Shubha Ghosh, Law’s Pop, Justice’s Fizzle: Review of Law and Justice in Japanese Popular Culture (Ashley Pearson, Thomas Giddens, and Kieran Tranter, eds., Routledge, 2018)
Law’s Pop, Justice’s Fizzle
Review of Law and Justice in Japanese Popular Culture (Ashley Pearson, et al., Routledge 2018)
Law & Culture, as a discipline, offers a challenge to legal theory. With all the virtues of Law & Economics or Law & Social Science more generally, the principal vice is to reduce understandings of law to prosaic models, whose power comes from their razor-sharp and ineluctable logic. Culture provides context in all its richness, adding humanity and agency to more dismal prognostications. Law & Popular Culture revs up the power by expanding context beyond the “sweetness and light” of culture; the polychromatic street becomes juxtaposed against the monochrome architecture of Blind Justice. This new volume exploring law and justice within Japanese Popular Culture, where the quietude of Shinto temples give way to the mania of robots gone mad and nature, chaotic.

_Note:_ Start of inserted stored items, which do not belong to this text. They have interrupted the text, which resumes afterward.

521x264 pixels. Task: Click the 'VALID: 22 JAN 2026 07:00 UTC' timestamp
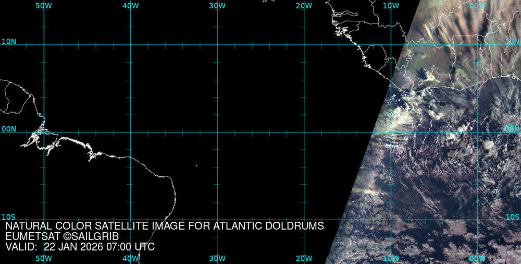click(80, 247)
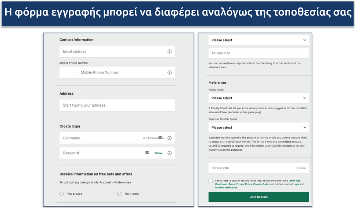Image resolution: width=355 pixels, height=208 pixels.
Task: Click the info icon in Password field
Action: [x=170, y=153]
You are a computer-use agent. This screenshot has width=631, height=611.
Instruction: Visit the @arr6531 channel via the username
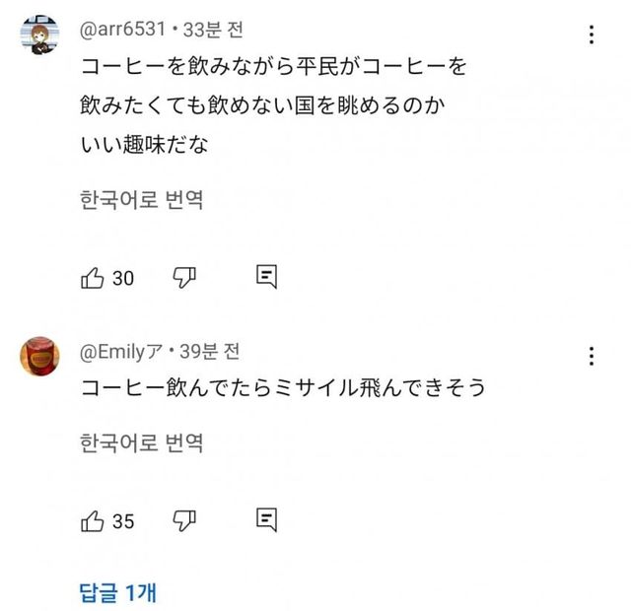121,30
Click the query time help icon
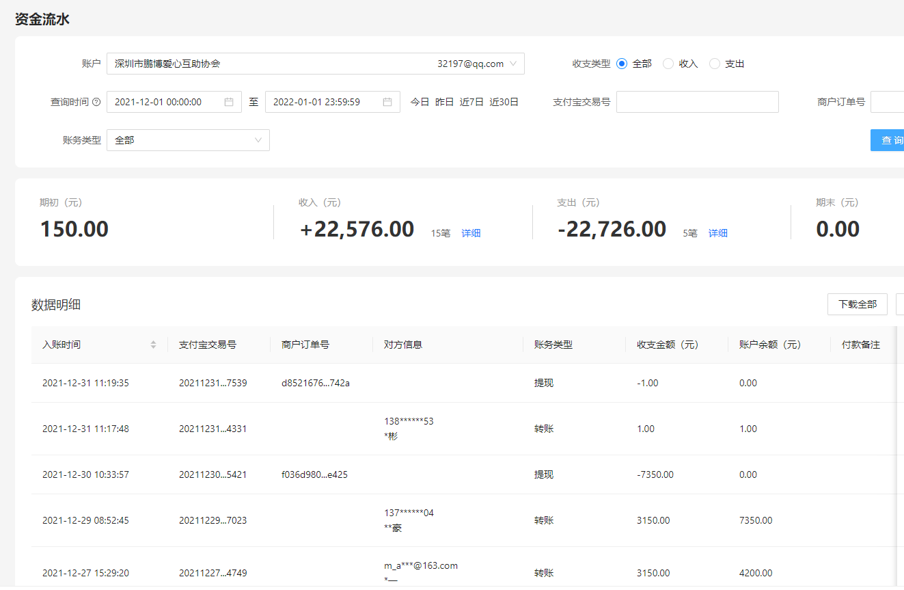 click(96, 102)
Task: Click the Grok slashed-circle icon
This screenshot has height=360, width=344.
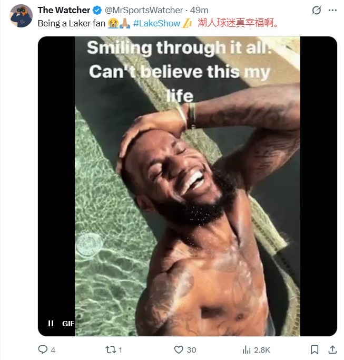Action: (x=317, y=10)
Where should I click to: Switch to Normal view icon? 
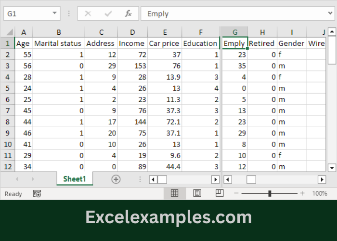pos(175,193)
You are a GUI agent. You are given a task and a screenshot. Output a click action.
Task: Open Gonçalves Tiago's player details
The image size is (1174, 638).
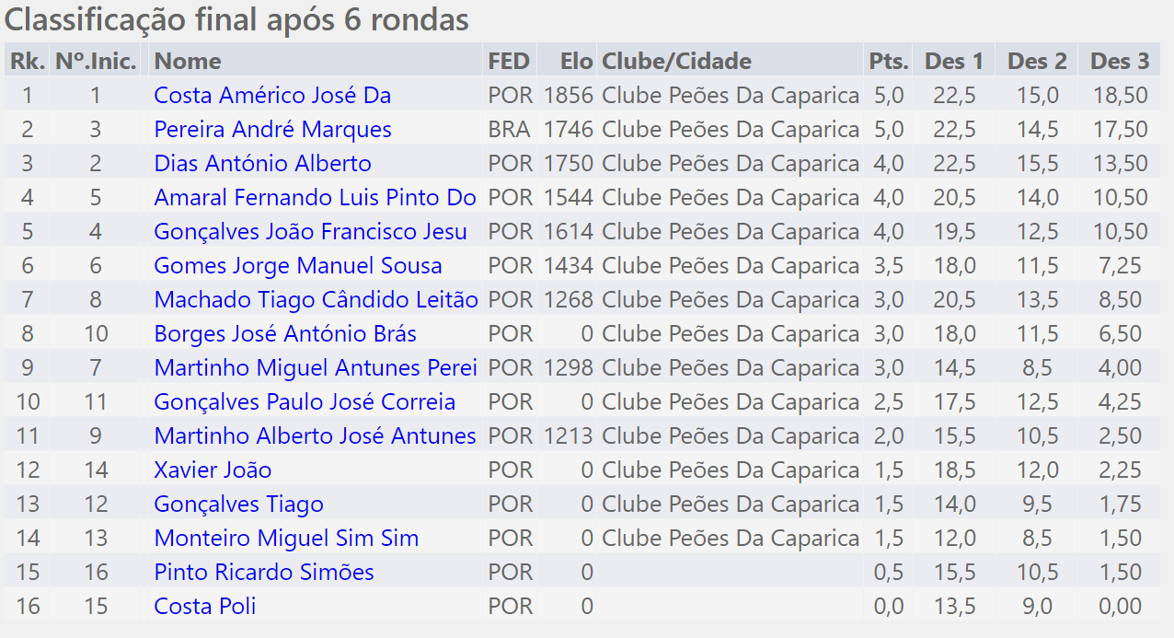coord(238,505)
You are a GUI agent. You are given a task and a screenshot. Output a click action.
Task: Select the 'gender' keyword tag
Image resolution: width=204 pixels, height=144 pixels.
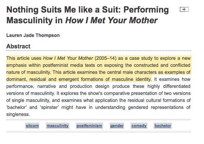(117, 126)
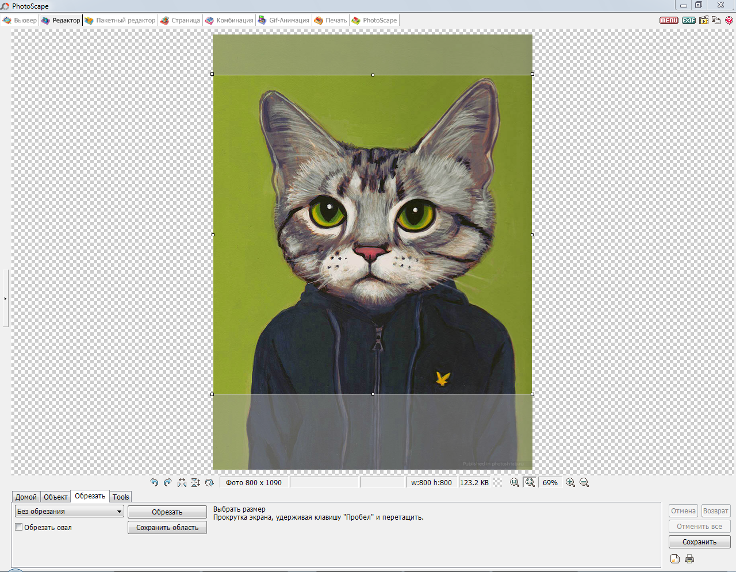The height and width of the screenshot is (572, 736).
Task: Open the red question mark help icon
Action: pos(729,20)
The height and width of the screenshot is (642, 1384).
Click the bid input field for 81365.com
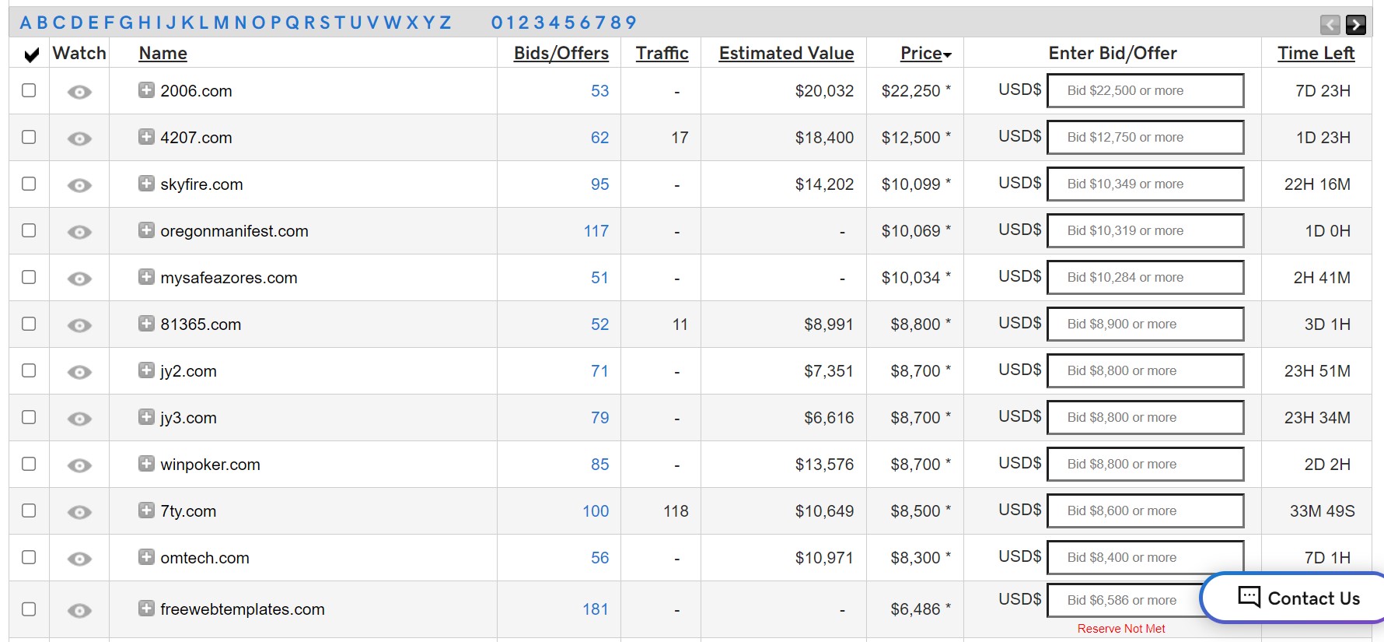click(1145, 325)
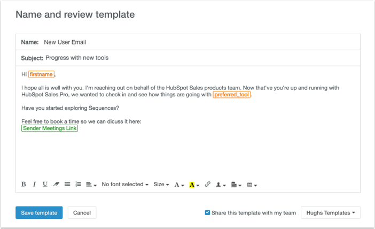Screen dimensions: 375x229
Task: Expand the No font selected dropdown
Action: click(125, 184)
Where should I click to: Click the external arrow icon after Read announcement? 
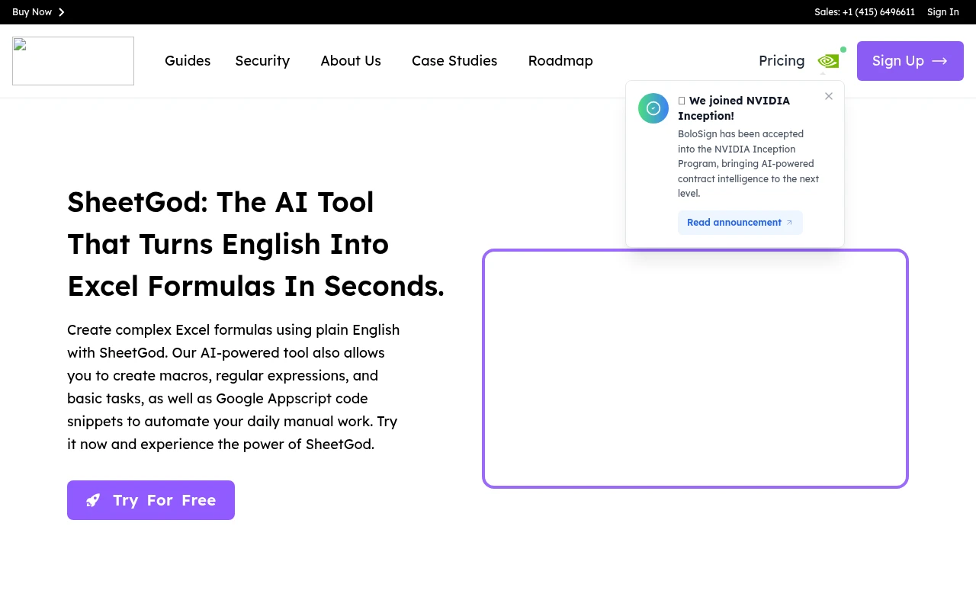pos(789,223)
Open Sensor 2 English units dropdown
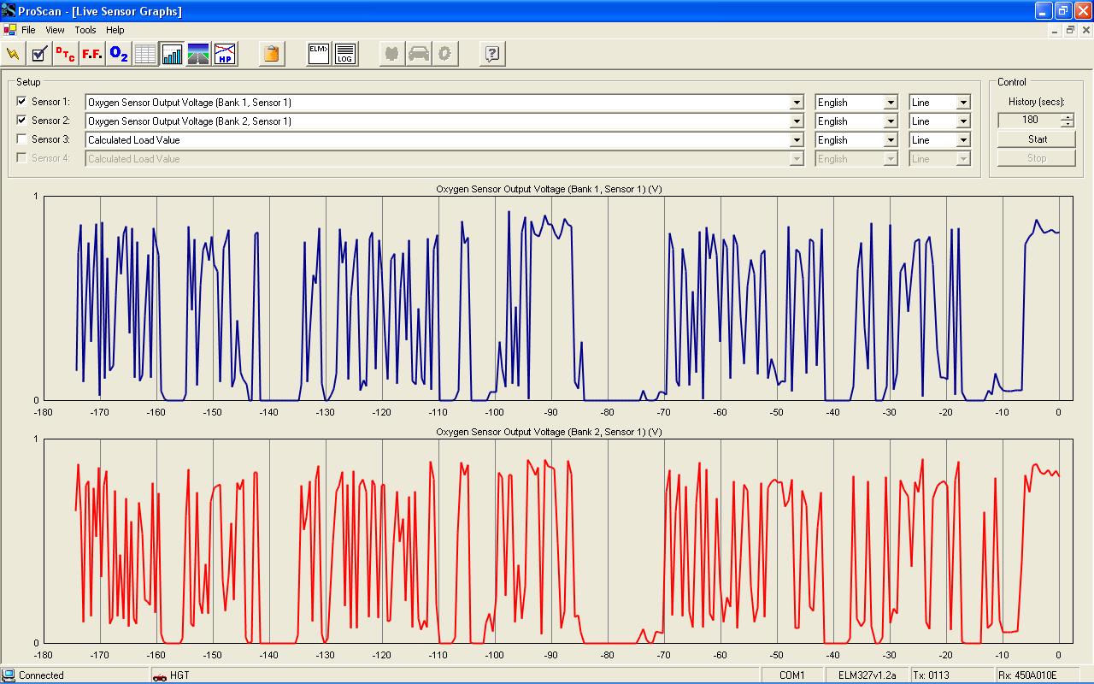The height and width of the screenshot is (684, 1094). tap(891, 121)
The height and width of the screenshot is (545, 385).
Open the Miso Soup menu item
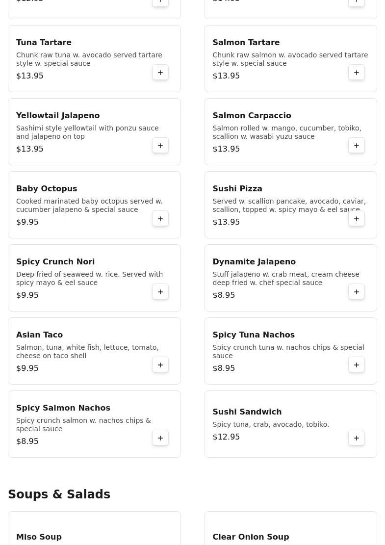point(39,537)
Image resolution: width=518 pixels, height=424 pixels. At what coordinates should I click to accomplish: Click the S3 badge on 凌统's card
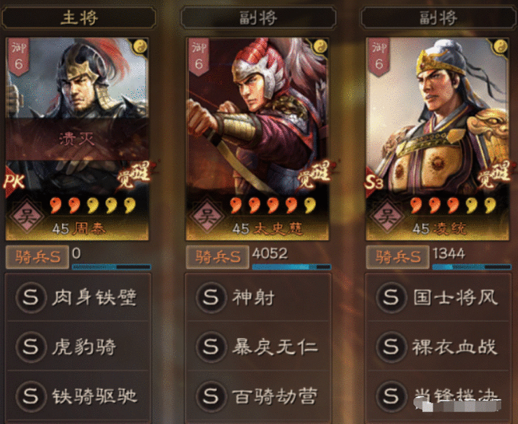point(374,183)
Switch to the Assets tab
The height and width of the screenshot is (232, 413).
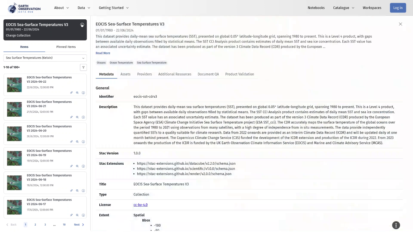click(x=125, y=74)
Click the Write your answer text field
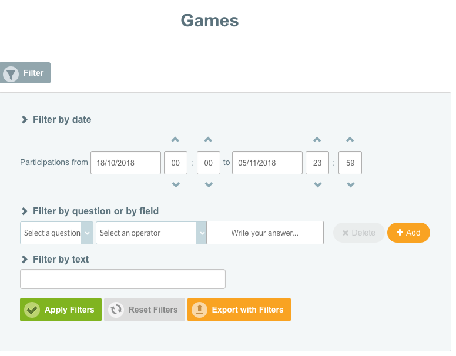The height and width of the screenshot is (356, 456). tap(264, 233)
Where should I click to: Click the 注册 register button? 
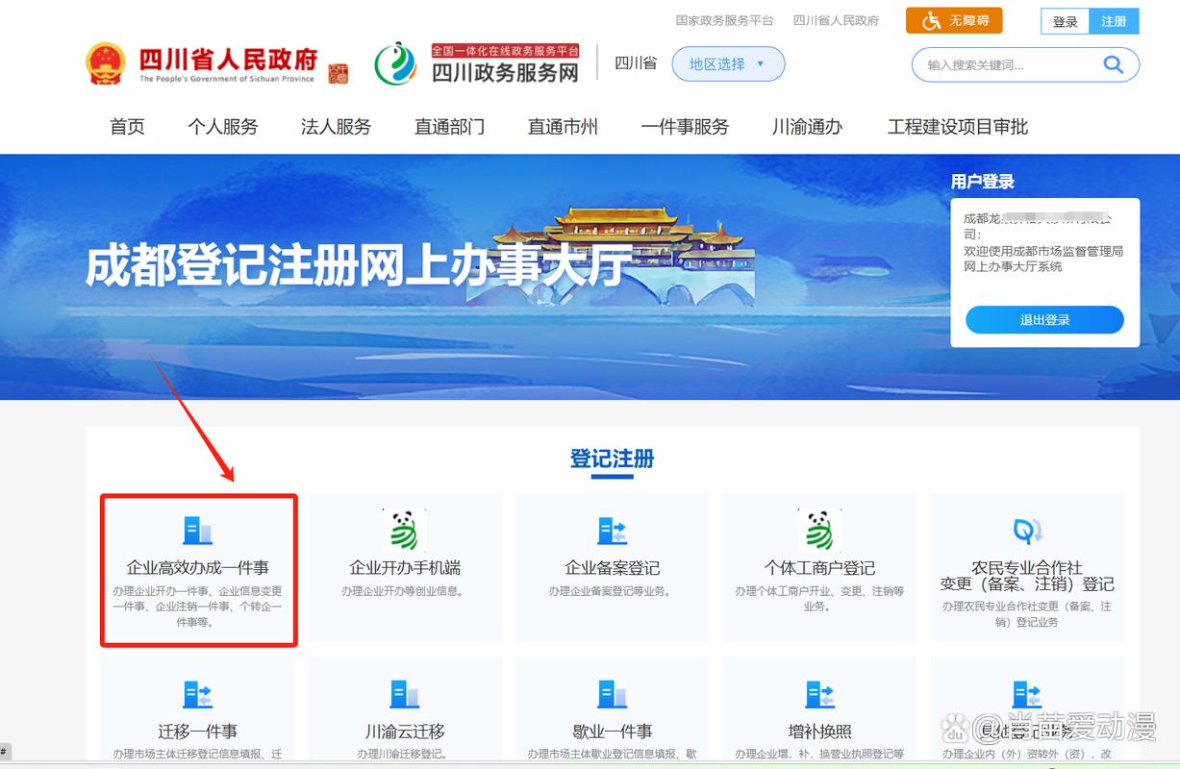click(x=1114, y=21)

Two insights motivate this edited volume. The first is the understudied world of comics. Law’s obsession with text ignores the visual in favor of the verbal despite the markings of words serving as symbols of meanings. (See my previous blog post on Professor Giddens’ volume on comic books and the law.) The second motivation is the curious belief that social organization in Japan rests on culture rather than law. What the editors seek to show through this collection is the pervasiveness of law, as understood from the Western perspective of H.L.A. Hart, in Japanese popular culture. By turning to the overlooked domain of comics, the editors find a mirror into the presence of law in Japanese culture.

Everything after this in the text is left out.